BRIEF: Only the lines from the one containing "Task: Select Lebendig Splendid mode" through the one containing "Expand the 뭐든" should be printed, exactly as they appear below, with both ends included.

DATASET:
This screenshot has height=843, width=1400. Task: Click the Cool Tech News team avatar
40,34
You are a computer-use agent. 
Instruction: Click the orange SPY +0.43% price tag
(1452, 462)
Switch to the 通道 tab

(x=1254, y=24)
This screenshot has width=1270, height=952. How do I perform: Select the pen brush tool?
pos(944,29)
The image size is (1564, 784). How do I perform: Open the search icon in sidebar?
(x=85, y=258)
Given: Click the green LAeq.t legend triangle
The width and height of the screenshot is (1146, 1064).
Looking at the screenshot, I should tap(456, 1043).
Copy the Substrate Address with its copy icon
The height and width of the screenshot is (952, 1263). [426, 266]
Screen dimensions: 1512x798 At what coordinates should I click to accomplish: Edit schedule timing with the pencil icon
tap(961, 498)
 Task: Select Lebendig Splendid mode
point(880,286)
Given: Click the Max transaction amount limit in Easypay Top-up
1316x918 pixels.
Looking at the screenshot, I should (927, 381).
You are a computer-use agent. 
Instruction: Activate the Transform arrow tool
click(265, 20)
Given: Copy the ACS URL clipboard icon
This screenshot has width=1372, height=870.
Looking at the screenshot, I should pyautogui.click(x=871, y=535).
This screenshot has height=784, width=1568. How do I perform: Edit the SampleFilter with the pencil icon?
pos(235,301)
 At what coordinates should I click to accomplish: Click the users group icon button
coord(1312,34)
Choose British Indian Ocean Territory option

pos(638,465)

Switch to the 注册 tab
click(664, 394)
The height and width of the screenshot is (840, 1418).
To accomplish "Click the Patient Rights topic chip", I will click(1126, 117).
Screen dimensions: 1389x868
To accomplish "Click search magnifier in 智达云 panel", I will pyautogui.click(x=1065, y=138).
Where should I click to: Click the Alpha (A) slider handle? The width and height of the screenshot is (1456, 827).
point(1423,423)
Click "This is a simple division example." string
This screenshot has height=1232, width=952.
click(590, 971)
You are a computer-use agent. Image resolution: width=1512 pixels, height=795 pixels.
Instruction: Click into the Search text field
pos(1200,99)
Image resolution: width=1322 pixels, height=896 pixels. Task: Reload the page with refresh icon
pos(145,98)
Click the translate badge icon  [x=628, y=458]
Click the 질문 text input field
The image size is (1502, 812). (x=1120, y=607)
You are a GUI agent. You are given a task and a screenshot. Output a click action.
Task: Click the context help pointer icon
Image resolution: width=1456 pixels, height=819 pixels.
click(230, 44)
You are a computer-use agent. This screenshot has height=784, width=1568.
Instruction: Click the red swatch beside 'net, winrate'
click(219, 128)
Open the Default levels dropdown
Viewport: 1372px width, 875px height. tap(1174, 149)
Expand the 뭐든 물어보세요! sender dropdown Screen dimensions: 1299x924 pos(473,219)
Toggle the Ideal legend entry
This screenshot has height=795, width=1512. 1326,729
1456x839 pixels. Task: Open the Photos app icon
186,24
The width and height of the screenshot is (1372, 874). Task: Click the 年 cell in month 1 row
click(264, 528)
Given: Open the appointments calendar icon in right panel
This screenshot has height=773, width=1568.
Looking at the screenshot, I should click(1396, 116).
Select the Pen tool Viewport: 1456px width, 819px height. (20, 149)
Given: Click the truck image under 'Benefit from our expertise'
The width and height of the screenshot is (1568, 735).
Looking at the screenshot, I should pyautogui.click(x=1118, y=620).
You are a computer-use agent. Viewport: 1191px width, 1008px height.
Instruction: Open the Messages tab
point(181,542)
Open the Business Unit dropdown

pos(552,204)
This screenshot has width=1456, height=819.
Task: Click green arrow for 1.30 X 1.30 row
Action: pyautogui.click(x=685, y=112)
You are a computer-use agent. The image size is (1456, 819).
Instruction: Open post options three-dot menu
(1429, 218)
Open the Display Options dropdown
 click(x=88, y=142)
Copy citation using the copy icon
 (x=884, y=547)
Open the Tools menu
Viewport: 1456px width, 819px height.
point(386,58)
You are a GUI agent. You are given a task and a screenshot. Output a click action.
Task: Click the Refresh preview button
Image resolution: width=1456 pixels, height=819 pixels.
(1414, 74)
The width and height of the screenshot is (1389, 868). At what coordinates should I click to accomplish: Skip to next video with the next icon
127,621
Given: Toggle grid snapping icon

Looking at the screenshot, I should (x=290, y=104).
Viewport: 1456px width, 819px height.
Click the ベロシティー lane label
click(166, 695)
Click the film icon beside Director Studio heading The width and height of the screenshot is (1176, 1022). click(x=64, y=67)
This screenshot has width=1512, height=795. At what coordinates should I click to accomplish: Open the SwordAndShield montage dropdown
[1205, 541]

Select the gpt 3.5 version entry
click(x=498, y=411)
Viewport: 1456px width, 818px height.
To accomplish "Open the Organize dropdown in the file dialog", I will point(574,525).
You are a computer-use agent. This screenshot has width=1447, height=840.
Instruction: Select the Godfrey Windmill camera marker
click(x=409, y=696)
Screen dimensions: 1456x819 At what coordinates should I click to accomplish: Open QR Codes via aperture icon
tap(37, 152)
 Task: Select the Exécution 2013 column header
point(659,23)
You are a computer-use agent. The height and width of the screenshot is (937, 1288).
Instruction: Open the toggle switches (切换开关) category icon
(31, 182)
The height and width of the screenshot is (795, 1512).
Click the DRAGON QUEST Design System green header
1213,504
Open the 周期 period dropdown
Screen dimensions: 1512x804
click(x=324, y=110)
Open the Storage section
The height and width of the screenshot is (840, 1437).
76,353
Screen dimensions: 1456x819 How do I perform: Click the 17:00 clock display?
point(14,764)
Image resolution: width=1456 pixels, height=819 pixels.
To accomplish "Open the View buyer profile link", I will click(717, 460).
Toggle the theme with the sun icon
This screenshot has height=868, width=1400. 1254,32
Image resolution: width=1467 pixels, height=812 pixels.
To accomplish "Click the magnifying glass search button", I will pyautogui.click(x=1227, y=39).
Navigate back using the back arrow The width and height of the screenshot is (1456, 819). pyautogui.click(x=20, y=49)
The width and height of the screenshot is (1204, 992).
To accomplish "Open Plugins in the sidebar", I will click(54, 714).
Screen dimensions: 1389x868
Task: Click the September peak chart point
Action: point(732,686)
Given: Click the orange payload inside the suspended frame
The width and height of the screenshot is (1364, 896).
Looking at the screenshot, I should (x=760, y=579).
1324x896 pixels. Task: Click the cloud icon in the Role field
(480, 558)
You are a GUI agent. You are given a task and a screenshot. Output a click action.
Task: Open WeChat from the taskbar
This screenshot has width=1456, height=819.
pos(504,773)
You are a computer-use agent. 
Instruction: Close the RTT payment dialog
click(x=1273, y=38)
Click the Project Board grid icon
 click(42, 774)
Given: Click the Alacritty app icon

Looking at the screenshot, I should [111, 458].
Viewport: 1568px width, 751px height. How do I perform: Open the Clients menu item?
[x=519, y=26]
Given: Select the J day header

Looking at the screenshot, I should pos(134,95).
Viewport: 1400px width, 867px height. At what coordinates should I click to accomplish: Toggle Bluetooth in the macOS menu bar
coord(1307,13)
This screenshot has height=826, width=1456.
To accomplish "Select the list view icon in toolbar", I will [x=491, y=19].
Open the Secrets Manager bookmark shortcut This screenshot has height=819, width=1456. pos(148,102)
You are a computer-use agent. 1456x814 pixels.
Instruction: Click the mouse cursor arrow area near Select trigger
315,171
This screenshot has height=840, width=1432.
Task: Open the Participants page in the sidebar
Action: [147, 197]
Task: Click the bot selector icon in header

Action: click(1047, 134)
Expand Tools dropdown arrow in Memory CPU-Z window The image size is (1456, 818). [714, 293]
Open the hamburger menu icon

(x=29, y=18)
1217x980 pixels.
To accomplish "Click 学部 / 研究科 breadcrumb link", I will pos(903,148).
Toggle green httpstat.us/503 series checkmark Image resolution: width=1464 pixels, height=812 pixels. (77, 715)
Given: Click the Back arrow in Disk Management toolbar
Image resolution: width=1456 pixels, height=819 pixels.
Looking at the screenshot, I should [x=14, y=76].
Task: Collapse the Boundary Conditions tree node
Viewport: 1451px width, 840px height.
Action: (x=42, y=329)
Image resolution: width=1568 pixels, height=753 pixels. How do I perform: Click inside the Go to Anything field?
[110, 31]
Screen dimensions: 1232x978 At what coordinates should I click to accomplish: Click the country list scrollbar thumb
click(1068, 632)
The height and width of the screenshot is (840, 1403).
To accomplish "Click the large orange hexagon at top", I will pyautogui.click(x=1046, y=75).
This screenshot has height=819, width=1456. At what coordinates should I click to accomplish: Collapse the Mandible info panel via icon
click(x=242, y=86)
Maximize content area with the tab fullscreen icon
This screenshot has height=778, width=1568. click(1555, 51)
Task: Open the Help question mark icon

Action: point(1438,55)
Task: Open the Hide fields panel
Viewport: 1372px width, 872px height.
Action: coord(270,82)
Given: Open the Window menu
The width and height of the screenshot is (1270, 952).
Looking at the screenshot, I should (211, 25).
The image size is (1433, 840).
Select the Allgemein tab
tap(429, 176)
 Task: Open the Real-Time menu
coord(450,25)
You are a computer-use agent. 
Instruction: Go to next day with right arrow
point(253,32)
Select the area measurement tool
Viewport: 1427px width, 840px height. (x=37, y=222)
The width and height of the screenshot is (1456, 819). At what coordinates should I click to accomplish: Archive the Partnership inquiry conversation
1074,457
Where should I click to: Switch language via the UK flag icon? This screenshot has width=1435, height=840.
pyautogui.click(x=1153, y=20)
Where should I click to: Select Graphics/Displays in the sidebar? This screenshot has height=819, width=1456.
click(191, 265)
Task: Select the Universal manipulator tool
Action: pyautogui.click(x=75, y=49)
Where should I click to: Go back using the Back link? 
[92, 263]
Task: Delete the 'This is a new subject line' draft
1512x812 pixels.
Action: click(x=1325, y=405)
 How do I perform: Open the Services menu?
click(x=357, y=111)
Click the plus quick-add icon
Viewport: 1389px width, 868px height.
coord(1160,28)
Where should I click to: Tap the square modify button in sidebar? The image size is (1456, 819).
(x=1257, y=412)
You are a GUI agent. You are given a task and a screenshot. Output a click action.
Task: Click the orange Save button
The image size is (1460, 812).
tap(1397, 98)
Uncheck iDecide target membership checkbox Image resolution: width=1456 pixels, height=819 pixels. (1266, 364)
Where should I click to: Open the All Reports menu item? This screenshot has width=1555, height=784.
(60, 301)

RESULT OF THE EXERCISE:
 Task: Select Lebendig Splendid mode
point(880,286)
Given: Click the Max transaction amount limit in Easypay Top-up
1316x918 pixels.
Looking at the screenshot, I should (927, 381).
You are a computer-use agent. 
Instruction: Activate the Transform arrow tool
click(265, 20)
Given: Copy the ACS URL clipboard icon
This screenshot has width=1372, height=870.
Looking at the screenshot, I should pyautogui.click(x=871, y=535).
This screenshot has height=784, width=1568. How do I perform: Edit the SampleFilter with the pencil icon?
pos(235,301)
 At what coordinates should I click to accomplish: Click the users group icon button
coord(1312,34)
Choose British Indian Ocean Territory option

pos(638,465)

Switch to the 注册 tab
click(664, 394)
The height and width of the screenshot is (840, 1418).
To accomplish "Click the Patient Rights topic chip", I will click(1126, 117).
Screen dimensions: 1389x868
To accomplish "Click search magnifier in 智达云 panel", I will pyautogui.click(x=1065, y=138).
Where should I click to: Click the Alpha (A) slider handle? The width and height of the screenshot is (1456, 827).
point(1423,423)
Click "This is a simple division example." string
This screenshot has height=1232, width=952.
click(590, 971)
You are a computer-use agent. Image resolution: width=1512 pixels, height=795 pixels.
Instruction: Click into the Search text field
pos(1200,99)
Image resolution: width=1322 pixels, height=896 pixels. Task: Reload the page with refresh icon
pos(145,98)
Click the translate badge icon  [x=628, y=458]
Click the 질문 text input field
The image size is (1502, 812). (x=1120, y=607)
You are a GUI agent. You are given a task and a screenshot. Output a click action.
Task: Click the context help pointer icon
Image resolution: width=1456 pixels, height=819 pixels.
click(230, 44)
You are a computer-use agent. This screenshot has height=784, width=1568.
Instruction: Click the red swatch beside 'net, winrate'
click(219, 128)
Open the Default levels dropdown
Viewport: 1372px width, 875px height. tap(1174, 149)
Expand the 뭐든 물어보세요! sender dropdown Screen dimensions: 1299x924 pos(473,219)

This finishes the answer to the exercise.